++++ Provided information
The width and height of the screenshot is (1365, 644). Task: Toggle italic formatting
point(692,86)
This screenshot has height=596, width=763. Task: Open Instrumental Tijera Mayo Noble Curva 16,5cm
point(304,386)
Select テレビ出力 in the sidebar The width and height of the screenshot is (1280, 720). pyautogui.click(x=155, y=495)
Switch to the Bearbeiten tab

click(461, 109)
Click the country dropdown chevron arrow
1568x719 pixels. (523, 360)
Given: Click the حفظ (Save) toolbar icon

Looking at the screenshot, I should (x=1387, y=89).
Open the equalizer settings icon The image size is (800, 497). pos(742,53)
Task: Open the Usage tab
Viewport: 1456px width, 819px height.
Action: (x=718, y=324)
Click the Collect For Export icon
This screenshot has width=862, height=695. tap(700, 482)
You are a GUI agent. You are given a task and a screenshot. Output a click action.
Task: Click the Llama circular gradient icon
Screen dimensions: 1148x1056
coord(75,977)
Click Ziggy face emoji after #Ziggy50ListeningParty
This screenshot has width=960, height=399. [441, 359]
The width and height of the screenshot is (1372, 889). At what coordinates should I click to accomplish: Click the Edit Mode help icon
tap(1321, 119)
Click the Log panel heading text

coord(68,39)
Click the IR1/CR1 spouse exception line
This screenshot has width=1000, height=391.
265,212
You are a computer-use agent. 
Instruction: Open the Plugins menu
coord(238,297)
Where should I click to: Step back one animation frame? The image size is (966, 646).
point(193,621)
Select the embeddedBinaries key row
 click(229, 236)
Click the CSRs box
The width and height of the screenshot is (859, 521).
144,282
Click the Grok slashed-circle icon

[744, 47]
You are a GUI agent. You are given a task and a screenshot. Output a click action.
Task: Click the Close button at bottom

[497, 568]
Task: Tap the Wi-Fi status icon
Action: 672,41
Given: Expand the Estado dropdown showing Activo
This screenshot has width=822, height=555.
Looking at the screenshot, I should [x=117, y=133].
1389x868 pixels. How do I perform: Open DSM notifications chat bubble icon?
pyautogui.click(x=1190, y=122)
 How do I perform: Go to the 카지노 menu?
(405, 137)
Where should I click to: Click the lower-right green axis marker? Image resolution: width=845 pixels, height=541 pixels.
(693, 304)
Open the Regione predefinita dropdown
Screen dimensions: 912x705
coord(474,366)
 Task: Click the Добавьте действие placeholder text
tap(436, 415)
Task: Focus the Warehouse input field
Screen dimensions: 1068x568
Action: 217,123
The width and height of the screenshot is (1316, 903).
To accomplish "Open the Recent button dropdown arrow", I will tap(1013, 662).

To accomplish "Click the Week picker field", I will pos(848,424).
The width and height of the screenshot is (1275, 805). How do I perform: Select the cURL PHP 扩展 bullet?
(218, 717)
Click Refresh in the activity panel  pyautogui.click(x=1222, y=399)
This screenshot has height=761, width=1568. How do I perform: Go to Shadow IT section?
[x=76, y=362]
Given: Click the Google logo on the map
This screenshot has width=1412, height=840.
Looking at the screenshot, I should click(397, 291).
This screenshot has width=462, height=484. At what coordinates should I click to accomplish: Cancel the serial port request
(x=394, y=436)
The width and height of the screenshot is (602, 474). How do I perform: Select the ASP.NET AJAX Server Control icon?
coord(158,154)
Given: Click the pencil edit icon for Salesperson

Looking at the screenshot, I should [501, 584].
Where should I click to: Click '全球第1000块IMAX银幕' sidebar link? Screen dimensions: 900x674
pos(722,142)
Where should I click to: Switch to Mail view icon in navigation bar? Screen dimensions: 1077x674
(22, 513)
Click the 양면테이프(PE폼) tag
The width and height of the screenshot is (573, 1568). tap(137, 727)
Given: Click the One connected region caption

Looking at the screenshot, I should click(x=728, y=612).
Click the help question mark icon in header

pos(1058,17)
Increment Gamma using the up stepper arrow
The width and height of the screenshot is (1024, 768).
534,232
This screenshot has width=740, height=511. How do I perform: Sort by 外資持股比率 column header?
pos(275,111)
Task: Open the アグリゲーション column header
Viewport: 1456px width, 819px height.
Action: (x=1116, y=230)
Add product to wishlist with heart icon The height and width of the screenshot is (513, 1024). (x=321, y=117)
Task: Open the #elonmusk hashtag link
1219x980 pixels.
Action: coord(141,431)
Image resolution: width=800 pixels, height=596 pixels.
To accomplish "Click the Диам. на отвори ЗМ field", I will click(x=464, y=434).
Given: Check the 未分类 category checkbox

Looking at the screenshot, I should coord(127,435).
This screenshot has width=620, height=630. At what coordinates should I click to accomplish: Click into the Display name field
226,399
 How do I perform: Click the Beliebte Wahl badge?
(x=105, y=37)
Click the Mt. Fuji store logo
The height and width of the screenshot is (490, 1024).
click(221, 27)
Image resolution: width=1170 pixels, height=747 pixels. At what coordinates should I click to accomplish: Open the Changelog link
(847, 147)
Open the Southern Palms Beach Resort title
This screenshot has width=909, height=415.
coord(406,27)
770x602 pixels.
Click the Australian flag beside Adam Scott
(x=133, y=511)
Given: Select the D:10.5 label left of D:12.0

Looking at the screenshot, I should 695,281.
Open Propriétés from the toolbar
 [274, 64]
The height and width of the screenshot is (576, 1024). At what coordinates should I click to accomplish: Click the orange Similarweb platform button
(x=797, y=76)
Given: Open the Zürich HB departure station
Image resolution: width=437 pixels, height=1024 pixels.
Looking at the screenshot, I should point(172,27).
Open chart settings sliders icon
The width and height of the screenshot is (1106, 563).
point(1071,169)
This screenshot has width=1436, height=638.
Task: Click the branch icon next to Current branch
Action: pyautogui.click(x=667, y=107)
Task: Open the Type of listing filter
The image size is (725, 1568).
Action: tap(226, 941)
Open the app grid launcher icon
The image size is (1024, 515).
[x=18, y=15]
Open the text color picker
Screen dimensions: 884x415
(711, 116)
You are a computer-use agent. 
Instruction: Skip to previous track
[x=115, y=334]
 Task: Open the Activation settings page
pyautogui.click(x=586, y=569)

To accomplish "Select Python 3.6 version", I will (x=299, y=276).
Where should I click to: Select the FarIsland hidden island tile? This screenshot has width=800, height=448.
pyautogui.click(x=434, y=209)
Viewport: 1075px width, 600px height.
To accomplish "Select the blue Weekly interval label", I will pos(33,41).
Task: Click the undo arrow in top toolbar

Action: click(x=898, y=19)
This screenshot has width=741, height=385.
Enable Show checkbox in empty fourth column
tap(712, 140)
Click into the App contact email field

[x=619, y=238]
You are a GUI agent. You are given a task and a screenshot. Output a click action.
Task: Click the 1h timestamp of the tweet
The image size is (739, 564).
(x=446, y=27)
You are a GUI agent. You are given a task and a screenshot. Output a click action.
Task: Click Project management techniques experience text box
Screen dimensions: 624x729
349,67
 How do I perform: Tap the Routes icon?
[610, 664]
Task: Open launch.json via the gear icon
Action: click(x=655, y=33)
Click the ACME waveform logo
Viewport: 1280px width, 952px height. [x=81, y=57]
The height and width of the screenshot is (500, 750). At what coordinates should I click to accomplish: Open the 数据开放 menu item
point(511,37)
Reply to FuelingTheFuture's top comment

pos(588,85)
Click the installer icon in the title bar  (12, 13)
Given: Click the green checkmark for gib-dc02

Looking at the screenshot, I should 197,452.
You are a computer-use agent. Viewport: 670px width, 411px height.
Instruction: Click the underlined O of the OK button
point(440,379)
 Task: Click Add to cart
++++++++
• **Exercise**
Every single line in the records above must be written out exactly.

• **The answer**
The width and height of the screenshot is (1365, 644). Task: Toggle italic formatting
point(692,86)
This screenshot has height=596, width=763. Task: Open Instrumental Tijera Mayo Noble Curva 16,5cm
point(304,386)
Select テレビ出力 in the sidebar The width and height of the screenshot is (1280, 720). pyautogui.click(x=155, y=495)
Switch to the Bearbeiten tab

click(461, 109)
Click the country dropdown chevron arrow
1568x719 pixels. (523, 360)
Given: Click the حفظ (Save) toolbar icon

Looking at the screenshot, I should (x=1387, y=89).
Open the equalizer settings icon The image size is (800, 497). pos(742,53)
Task: Open the Usage tab
Viewport: 1456px width, 819px height.
Action: (x=718, y=324)
Click the Collect For Export icon
This screenshot has width=862, height=695. tap(700, 482)
You are a GUI agent. You are given a task and a screenshot. Output a click action.
Task: Click the Llama circular gradient icon
Screen dimensions: 1148x1056
coord(75,977)
Click Ziggy face emoji after #Ziggy50ListeningParty
This screenshot has width=960, height=399. [441, 359]
The width and height of the screenshot is (1372, 889). At what coordinates should I click to accomplish: Click the Edit Mode help icon
tap(1321, 119)
Click the Log panel heading text

coord(68,39)
Click the IR1/CR1 spouse exception line
This screenshot has width=1000, height=391.
265,212
You are a computer-use agent. 
Instruction: Open the Plugins menu
coord(238,297)
Where should I click to: Step back one animation frame? The image size is (966, 646).
point(193,621)
Select the embeddedBinaries key row
 click(229, 236)
Click the CSRs box
The width and height of the screenshot is (859, 521).
144,282
Click the Grok slashed-circle icon

[744, 47]
You are a GUI agent. You are given a task and a screenshot. Output a click action.
Task: Click the Close button at bottom

[497, 568]
Task: Tap the Wi-Fi status icon
Action: 672,41
Given: Expand the Estado dropdown showing Activo
This screenshot has width=822, height=555.
Looking at the screenshot, I should [x=117, y=133].
1389x868 pixels. How do I perform: Open DSM notifications chat bubble icon?
pyautogui.click(x=1190, y=122)
 How do I perform: Go to the 카지노 menu?
(405, 137)
Where should I click to: Click the lower-right green axis marker? Image resolution: width=845 pixels, height=541 pixels.
(693, 304)
Open the Regione predefinita dropdown
Screen dimensions: 912x705
coord(474,366)
 Task: Click the Добавьте действие placeholder text
tap(436, 415)
Task: Focus the Warehouse input field
Screen dimensions: 1068x568
Action: 217,123
The width and height of the screenshot is (1316, 903).
To accomplish "Open the Recent button dropdown arrow", I will tap(1013, 662).

To accomplish "Click the Week picker field", I will pos(848,424).
The width and height of the screenshot is (1275, 805). How do I perform: Select the cURL PHP 扩展 bullet?
(218, 717)
Click Refresh in the activity panel  pyautogui.click(x=1222, y=399)
This screenshot has height=761, width=1568. How do I perform: Go to Shadow IT section?
[x=76, y=362]
Given: Click the Google logo on the map
This screenshot has width=1412, height=840.
Looking at the screenshot, I should click(397, 291).
This screenshot has width=462, height=484. At what coordinates should I click to accomplish: Cancel the serial port request
(x=394, y=436)
The width and height of the screenshot is (602, 474). How do I perform: Select the ASP.NET AJAX Server Control icon?
coord(158,154)
Given: Click the pencil edit icon for Salesperson

Looking at the screenshot, I should [501, 584].
Where should I click to: Click '全球第1000块IMAX银幕' sidebar link? Screen dimensions: 900x674
pos(722,142)
Where should I click to: Switch to Mail view icon in navigation bar? Screen dimensions: 1077x674
(22, 513)
Click the 양면테이프(PE폼) tag
The width and height of the screenshot is (573, 1568). tap(137, 727)
Given: Click the One connected region caption

Looking at the screenshot, I should click(x=728, y=612).
Click the help question mark icon in header

pos(1058,17)
Increment Gamma using the up stepper arrow
The width and height of the screenshot is (1024, 768).
534,232
This screenshot has width=740, height=511. How do I perform: Sort by 外資持股比率 column header?
pos(275,111)
Task: Open the アグリゲーション column header
Viewport: 1456px width, 819px height.
Action: (x=1116, y=230)
Add product to wishlist with heart icon The height and width of the screenshot is (513, 1024). (x=321, y=117)
Task: Open the #elonmusk hashtag link
1219x980 pixels.
Action: coord(141,431)
Image resolution: width=800 pixels, height=596 pixels.
To accomplish "Click the Диам. на отвори ЗМ field", I will click(x=464, y=434).
Given: Check the 未分类 category checkbox

Looking at the screenshot, I should coord(127,435).
This screenshot has width=620, height=630. At what coordinates should I click to accomplish: Click into the Display name field
226,399
 How do I perform: Click the Beliebte Wahl badge?
(x=105, y=37)
Click the Mt. Fuji store logo
The height and width of the screenshot is (490, 1024).
click(221, 27)
Image resolution: width=1170 pixels, height=747 pixels. At what coordinates should I click to accomplish: Open the Changelog link
(847, 147)
Open the Southern Palms Beach Resort title
This screenshot has width=909, height=415.
coord(406,27)
770x602 pixels.
Click the Australian flag beside Adam Scott
(x=133, y=511)
Given: Select the D:10.5 label left of D:12.0

Looking at the screenshot, I should 695,281.
Open Propriétés from the toolbar
 [274, 64]
The height and width of the screenshot is (576, 1024). At what coordinates should I click to accomplish: Click the orange Similarweb platform button
(x=797, y=76)
Given: Open the Zürich HB departure station
Image resolution: width=437 pixels, height=1024 pixels.
Looking at the screenshot, I should point(172,27).
Open chart settings sliders icon
The width and height of the screenshot is (1106, 563).
point(1071,169)
This screenshot has width=1436, height=638.
Task: Click the branch icon next to Current branch
Action: pyautogui.click(x=667, y=107)
Task: Open the Type of listing filter
The image size is (725, 1568).
Action: tap(226, 941)
Open the app grid launcher icon
The image size is (1024, 515).
[x=18, y=15]
Open the text color picker
Screen dimensions: 884x415
(711, 116)
You are a computer-use agent. 
Instruction: Skip to previous track
[x=115, y=334]
 Task: Open the Activation settings page
pyautogui.click(x=586, y=569)

To accomplish "Select Python 3.6 version", I will (x=299, y=276).
Where should I click to: Select the FarIsland hidden island tile? This screenshot has width=800, height=448.
pyautogui.click(x=434, y=209)
Viewport: 1075px width, 600px height.
To accomplish "Select the blue Weekly interval label", I will pos(33,41).
Task: Click the undo arrow in top toolbar

Action: click(x=898, y=19)
This screenshot has width=741, height=385.
Enable Show checkbox in empty fourth column
tap(712, 140)
Click into the App contact email field

[x=619, y=238]
You are a GUI agent. You are given a task and a screenshot. Output a click action.
Task: Click the 1h timestamp of the tweet
The image size is (739, 564).
(x=446, y=27)
You are a GUI agent. You are given a task and a screenshot. Output a click action.
Task: Click Project management techniques experience text box
Screen dimensions: 624x729
349,67
 How do I perform: Tap the Routes icon?
[610, 664]
Task: Open launch.json via the gear icon
Action: click(x=655, y=33)
Click the ACME waveform logo
Viewport: 1280px width, 952px height. [x=81, y=57]
The height and width of the screenshot is (500, 750). At what coordinates should I click to accomplish: Open the 数据开放 menu item
point(511,37)
Reply to FuelingTheFuture's top comment

pos(588,85)
Click the installer icon in the title bar  (12, 13)
Given: Click the green checkmark for gib-dc02

Looking at the screenshot, I should 197,452.
You are a computer-use agent. Viewport: 670px width, 411px height.
Instruction: Click the underlined O of the OK button
point(440,379)
 Task: Click Add to cart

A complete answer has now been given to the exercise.